**RECORDS FOR THE TASK**
______________________________
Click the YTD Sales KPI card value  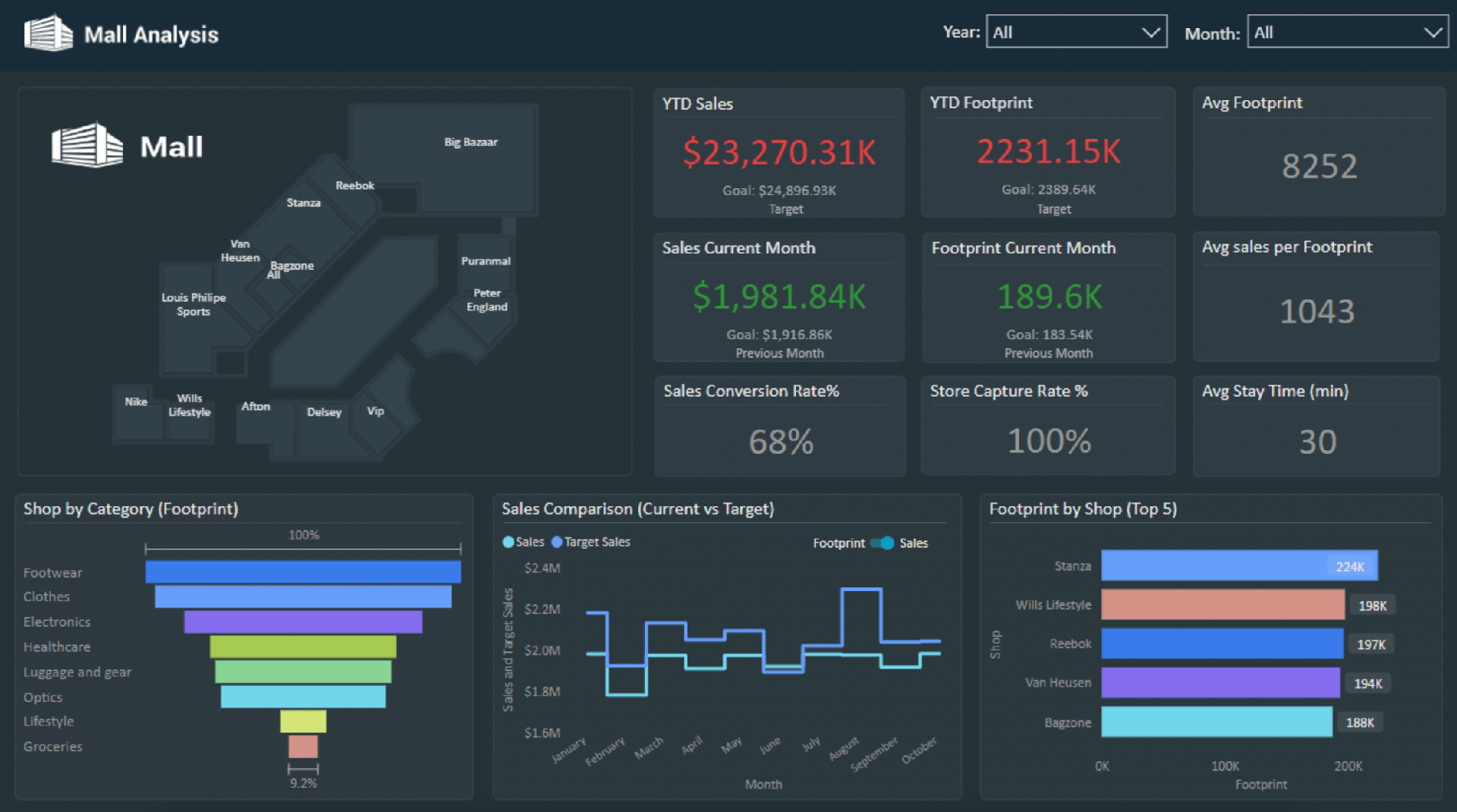(x=779, y=153)
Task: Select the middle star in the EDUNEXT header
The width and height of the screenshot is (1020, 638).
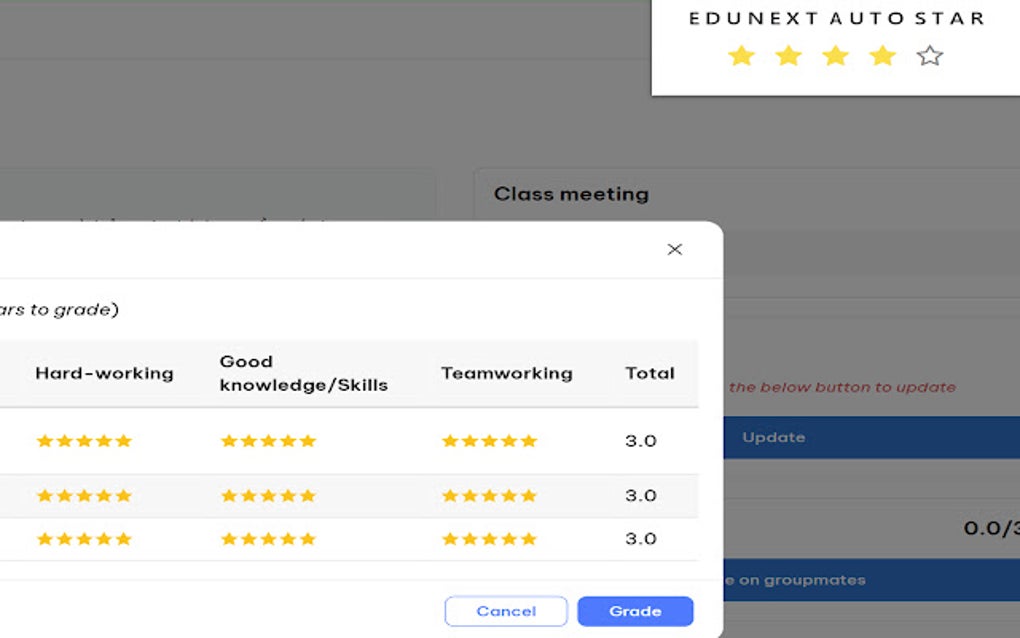Action: pyautogui.click(x=835, y=56)
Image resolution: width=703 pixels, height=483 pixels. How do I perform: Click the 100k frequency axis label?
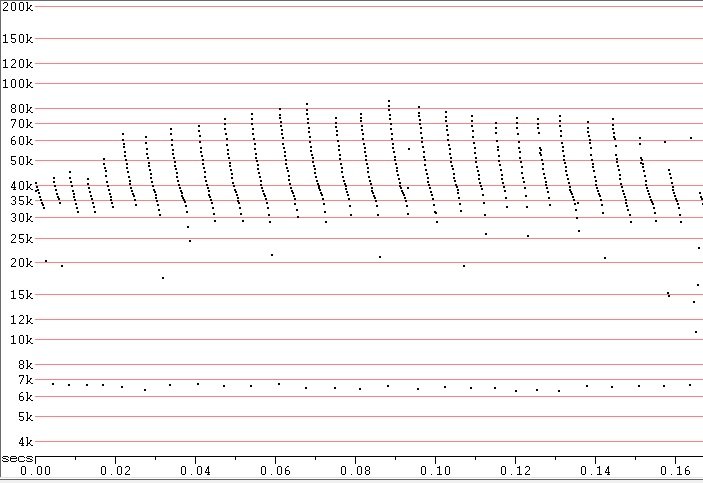pos(17,83)
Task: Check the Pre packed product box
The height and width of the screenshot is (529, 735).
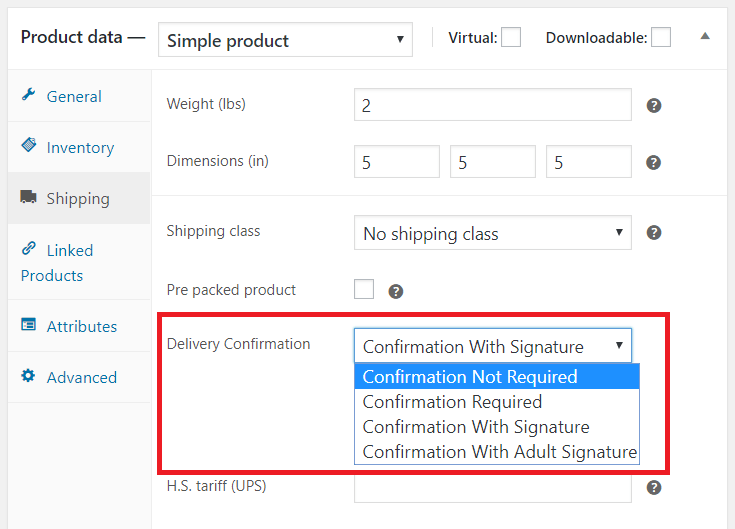Action: point(364,289)
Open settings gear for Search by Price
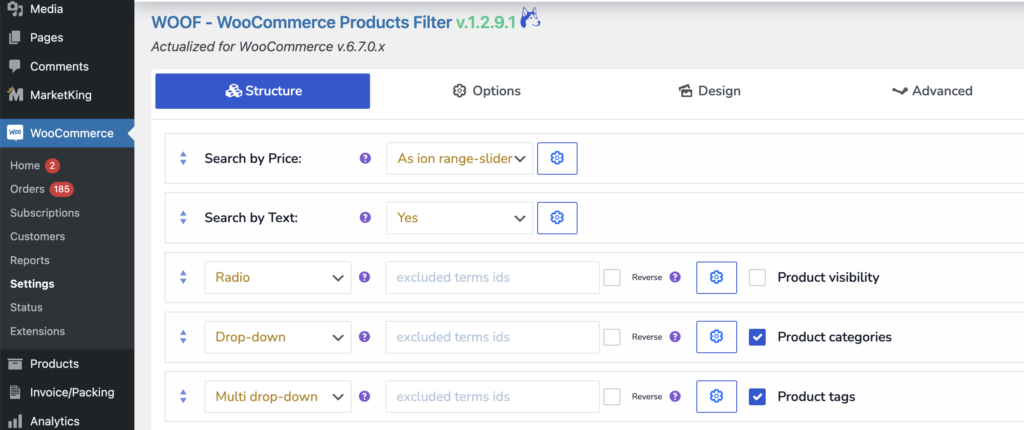The image size is (1024, 430). (x=557, y=158)
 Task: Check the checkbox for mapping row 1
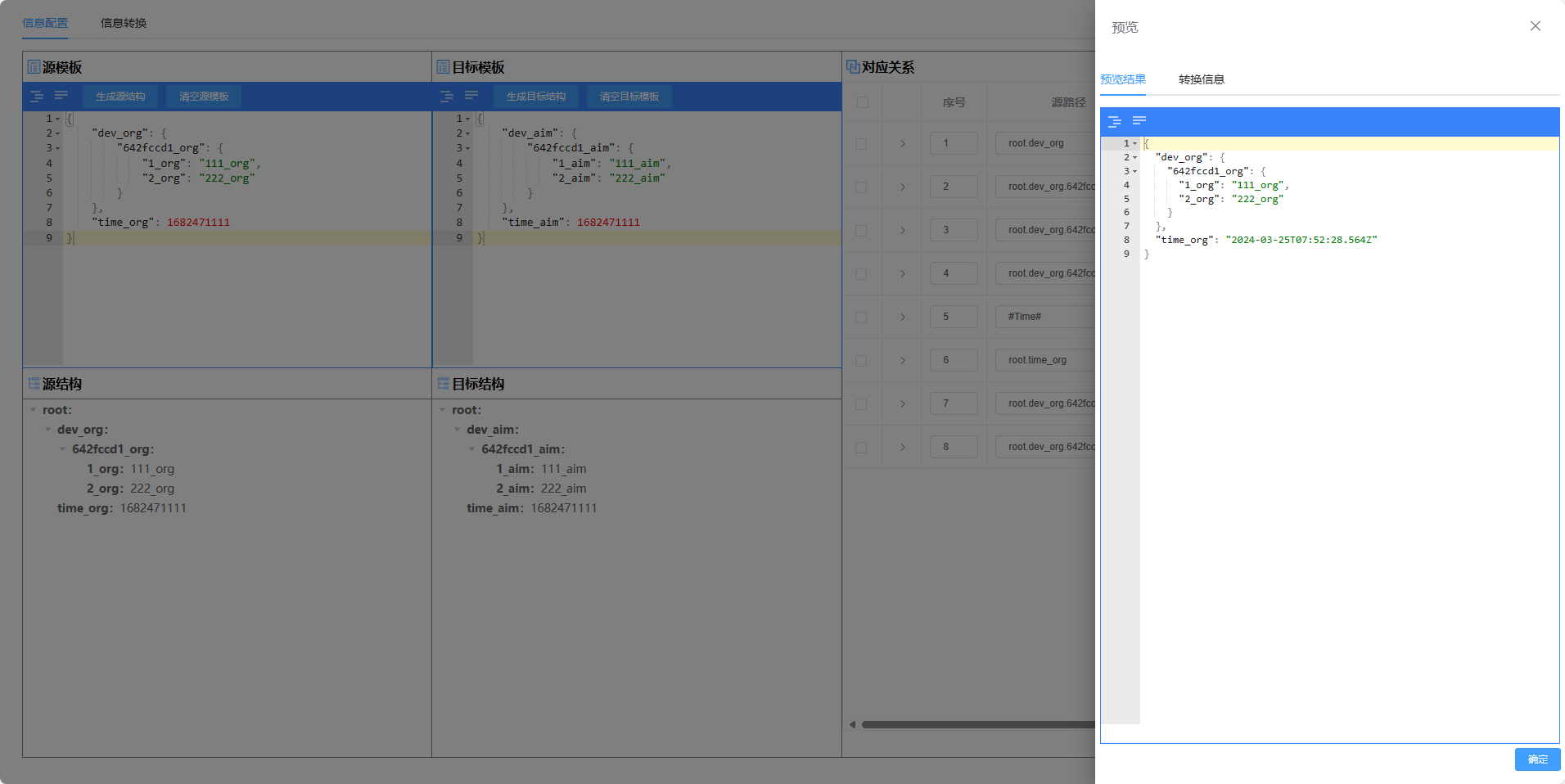(x=861, y=144)
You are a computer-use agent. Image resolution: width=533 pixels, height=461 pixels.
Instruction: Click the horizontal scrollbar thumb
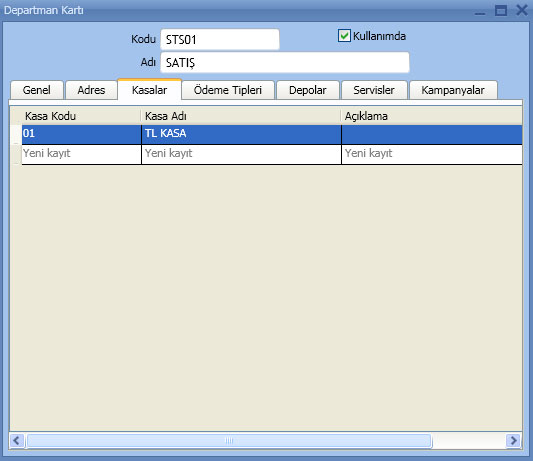coord(229,441)
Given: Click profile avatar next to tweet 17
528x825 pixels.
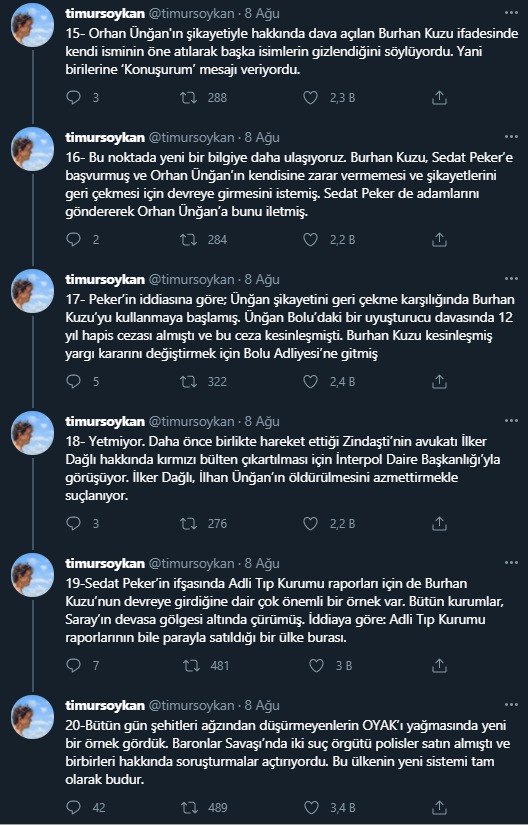Looking at the screenshot, I should [x=33, y=291].
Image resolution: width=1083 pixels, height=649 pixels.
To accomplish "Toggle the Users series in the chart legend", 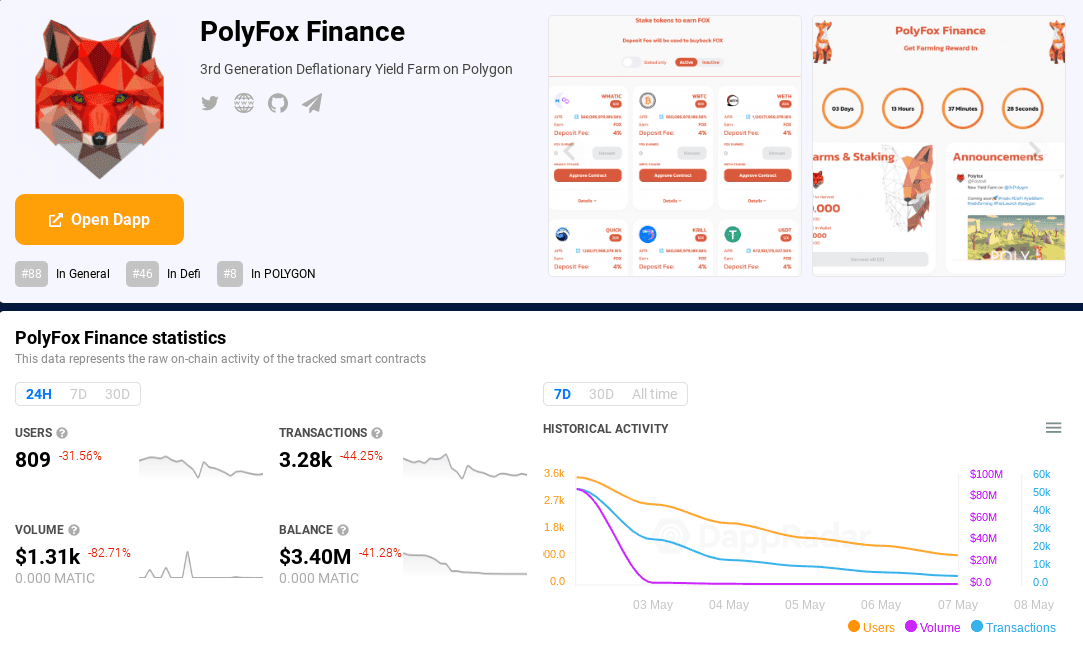I will tap(871, 627).
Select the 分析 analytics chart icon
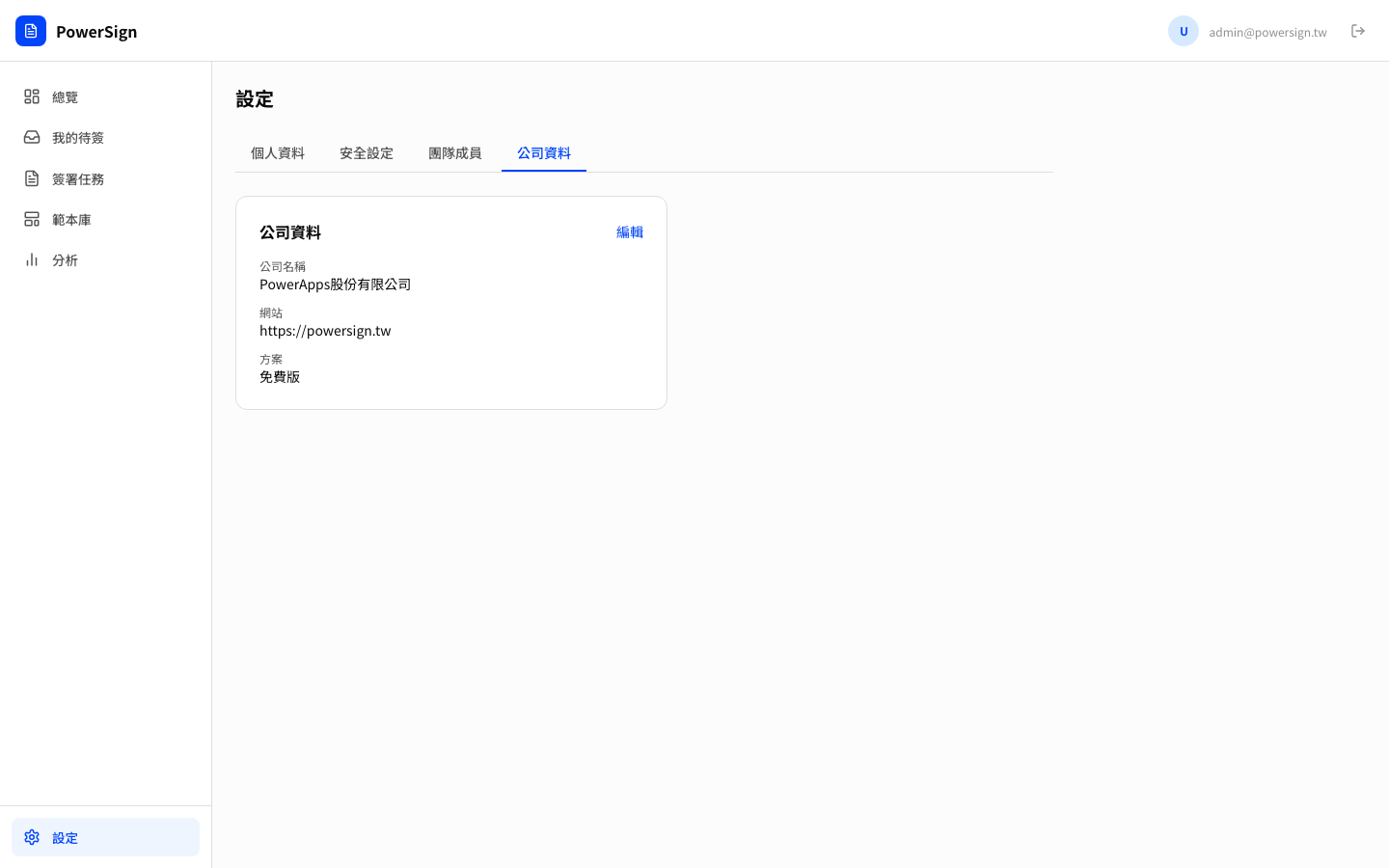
______________________________
**AIM OF THE EXERCISE**
Within the listing above, copy each line that has the string "Select".

**REPLY**
Task: Select the middle star in the EDUNEXT header
Select the 分析 analytics chart icon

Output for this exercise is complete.